It’s been a bit of a Hit and Miss sort of week. A little bit like the Netflix series The Haunting of Hill House which started off really well and then became less inspired and less watchable as the series went on.
However, let’s start off on a positive note: Cold Spots #4
Cold Spots is an awesome horror comic created by Cullen Bunn and Mark Torres for Image Comics. Like the aforementioned The Haunting of Hill House, Cold Spots achieves a creepy atmosphere and gripping story by slowly building up tension and hinting at the supernatural, rather than throwing it wildly at the reader. Even in issue 4, where the story has started to pick up pace and the demons/ghost are coming out to play, the horror is still understated allowing the situation to cause feeling of nervousness and fear.
I have written a fuller review for comiconverse.com and it is my 100th review for that website. A great comic to mark that mile stone.
Another great comic out this week is issue 10 of Days of Hate. I’m pretty sure I don’t need to remind anyone about how much I am loving this comic, just check out previous posts (or even my extended essay) to see how much I appreciate this work of Art.
This issue is building to the series conclusion and has a conclusion that you don’t want to miss. It’s heart stopping, jaw dropping tension, beautifully rendered by Danijel Zezelj and Jordie Bellaire. The ominous grey/blue tones coating the first half of the comic create an atmosphere of detachment and coldness that surrounds the characters but Bellaire slowly introduces a red wash, in small amounts at first, which eventually over shadows everything, just as story takes a turn.
Combined with the heavy black inks of Zezelj’s, this entire issue is given a heavy, world carrying feel which subconsciously prepares the reader for the worst. After 9 issues of building the characters this issue is a gut punch as your sympathies towards certain characters are challenged.

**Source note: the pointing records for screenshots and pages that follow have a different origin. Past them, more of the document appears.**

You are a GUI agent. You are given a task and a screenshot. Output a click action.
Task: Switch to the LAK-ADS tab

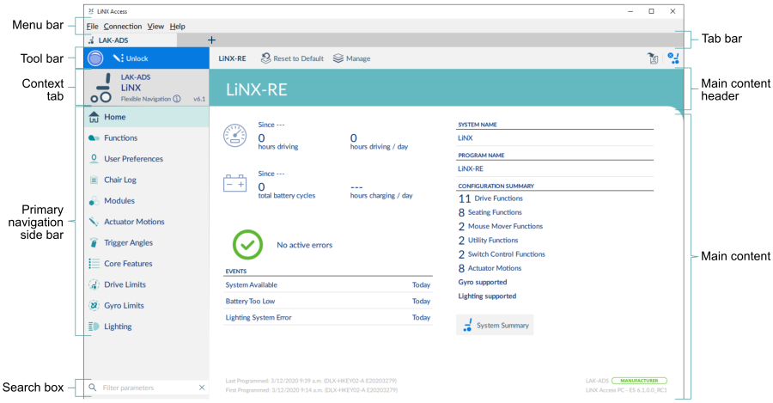click(113, 40)
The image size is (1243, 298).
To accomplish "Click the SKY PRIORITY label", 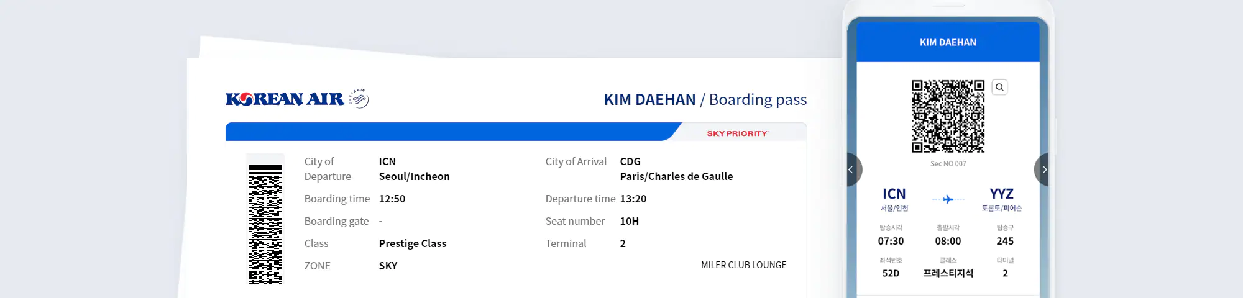I will tap(737, 133).
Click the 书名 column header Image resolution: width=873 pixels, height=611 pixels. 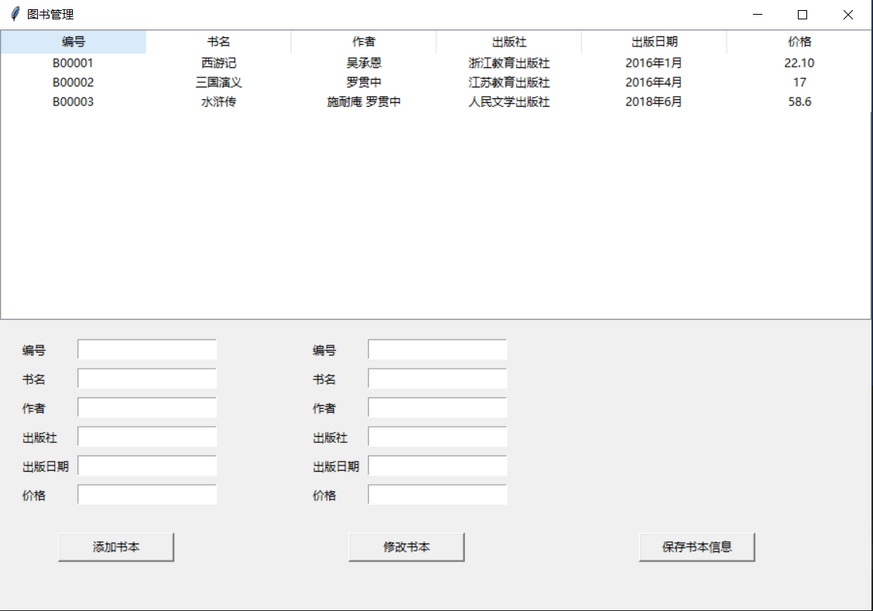[219, 41]
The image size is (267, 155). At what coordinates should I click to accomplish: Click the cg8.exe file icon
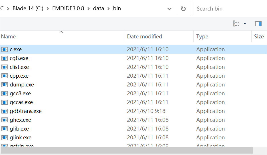5,58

One of Ales Kot’s main achievements with this comic is that he is able to misdirect the reader so completely and challenge your conceptions of situations and people. You never feel completely comfortable with anything that is going on in Days of Hate because there is a constant element of mistrust running through the comic. This is based on the groundwork laid out early on and is part and parcel of the dystopian tale that Kot is telling. It is a reflection of the current political turmoil in America, the UK, and all over the world. Finding the truth is difficult. Knowing who to trust and who to rely on is difficult. Kot illustrates this in Days of Hate perfectly.
Published by Image Comics, issue 10 is out this week.
Unfortunately, Dick Tracy Dead or Alive has not improved much from issue 1. The second issue has all of the same problems that the first does and still feels like a pale imitation of Chester Gould’s icon Detective.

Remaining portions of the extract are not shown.